Semangatku hilang seketika melihat gemulainya tabib berwajah kelimis ini. Gerak gemulainya mengingatkanku biduan di kapal laut, beberapa tahun lalu, yang hampir memperkosaku. Sampai saat itu, aku masih diliputi trauma bila melihat orang berperilaku aneh, pria bukan, wanita nggak. Tak jarang mau muntah bila ketemu manusia aneh seperti itu, otakku langsung ingat “tragedi” di kapal laut.

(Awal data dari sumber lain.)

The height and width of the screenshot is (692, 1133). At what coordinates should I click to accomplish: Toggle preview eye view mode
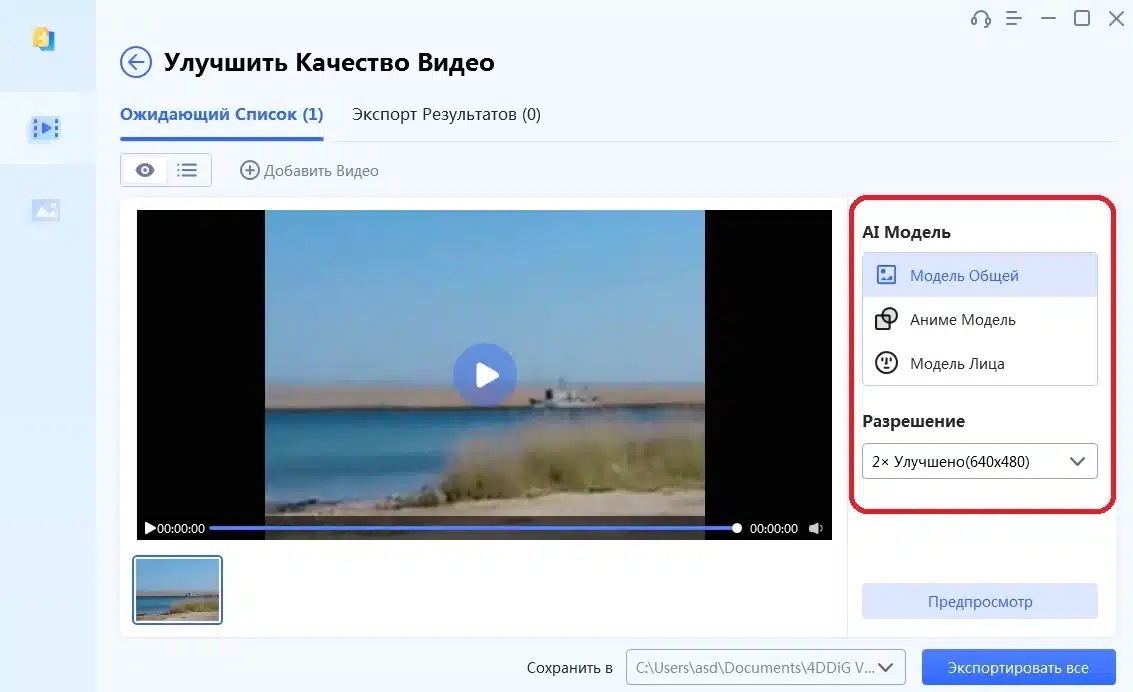tap(144, 170)
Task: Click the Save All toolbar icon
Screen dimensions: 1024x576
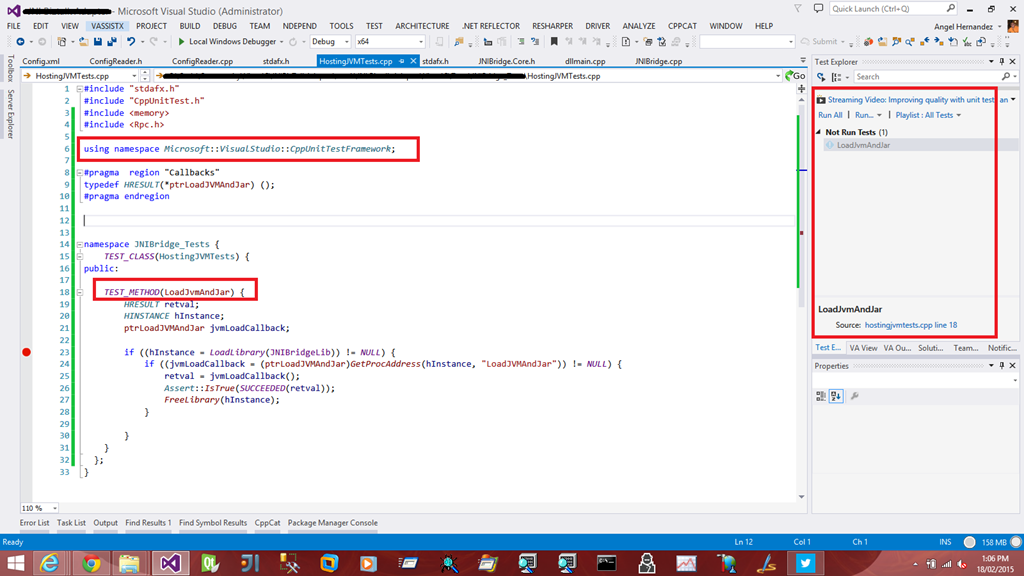Action: tap(111, 42)
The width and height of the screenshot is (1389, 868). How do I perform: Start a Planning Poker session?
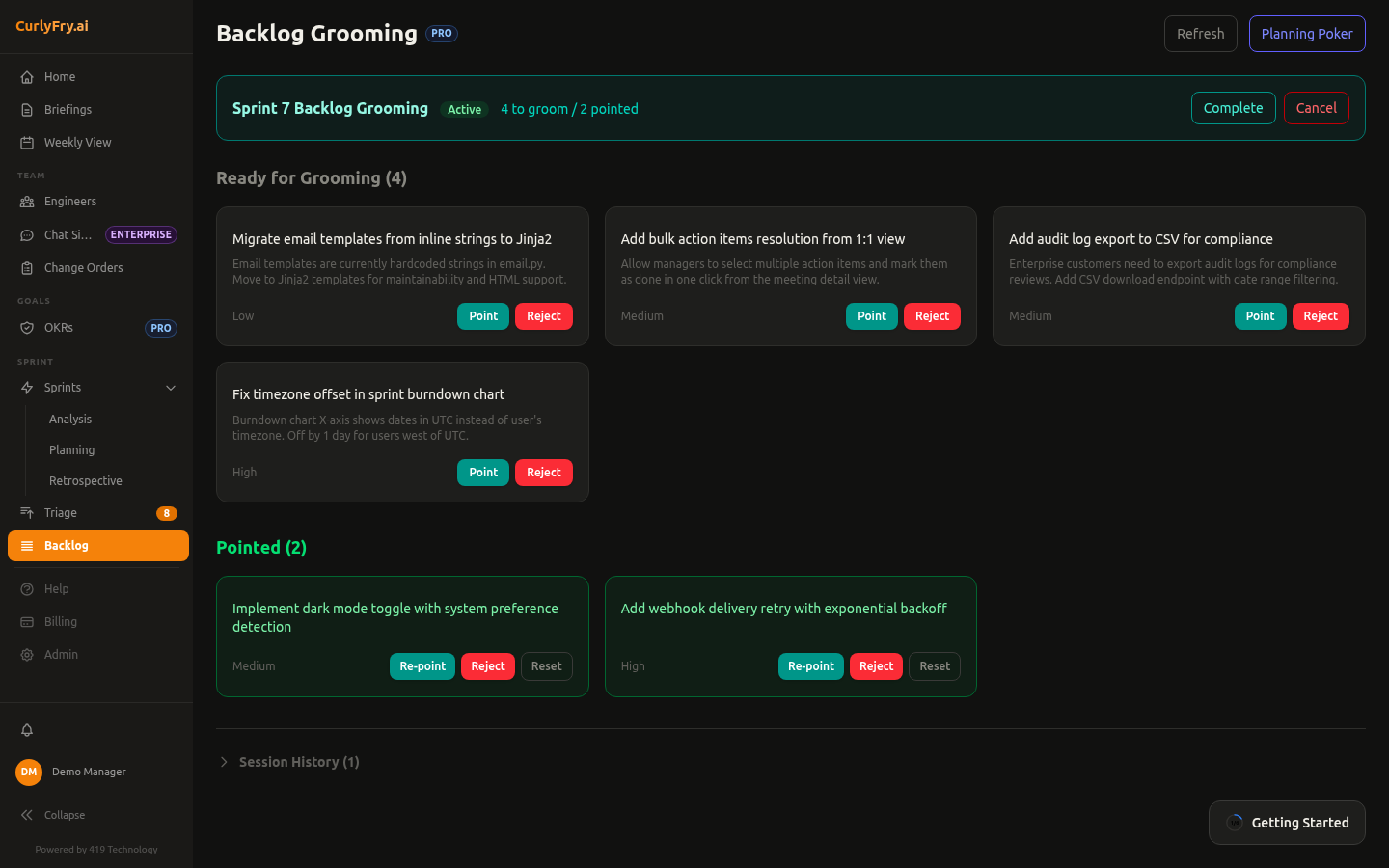pyautogui.click(x=1307, y=33)
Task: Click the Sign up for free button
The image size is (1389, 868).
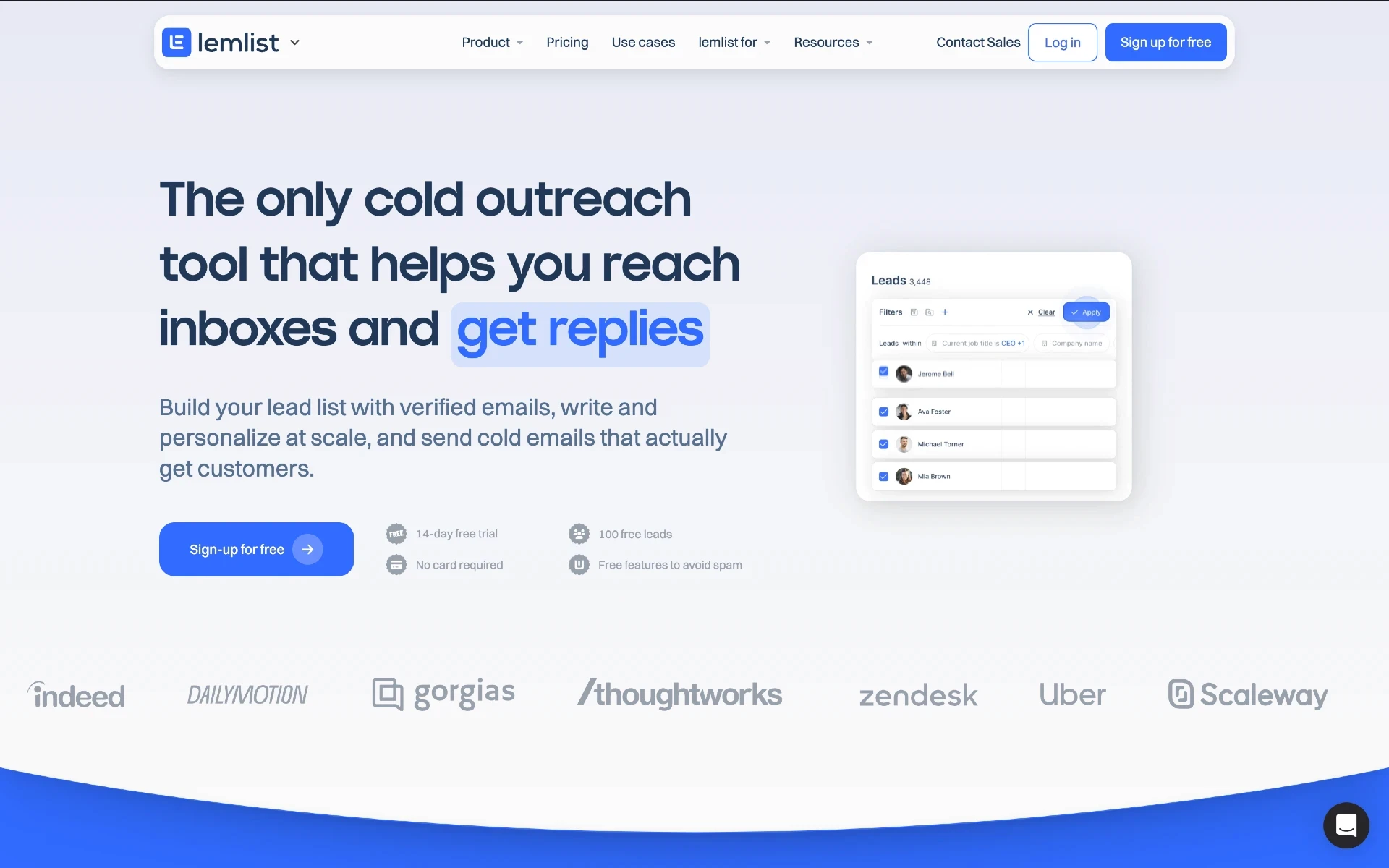Action: point(1165,42)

Magda bersikeras menahanku: ” Pap, jangan lihat orangnya. Yang penting papa sembuh,” bujuknya, ketika aku mengajak Magda pulang. Selain itu, aku juga merasa risih karena semua kostumernya perempuan. Magda terus membujukku setengah paksa. “ Pap, ayolah. Kok susah amat sih? Mama kan bermaksud baik!?” ketusnya. Aku mengalah.

Tidak sampai satu jam, dengan alat sederhana, wajahku selesai di “vermaak”. Dia memijat bekas luka di hidung dan bibir setelah mengoleskan cairan beraroma kecut. Selain itu, jerawat pun di babat habis. Aku tak merasakan sakit meski bekas jerawat yang di bedah itu berdarah. Hampir selama pemolesan berlangsung, aku menutup mata kala tabib menata wajahku. Takut muntah benaran. Sesekali aku melirik Magda. Dia merasa geli melihat tingkahku, tetapi dia berpura-pura memalingkan wajahnya ketika bertatapan. Mungkin dia takut tawanya meledak.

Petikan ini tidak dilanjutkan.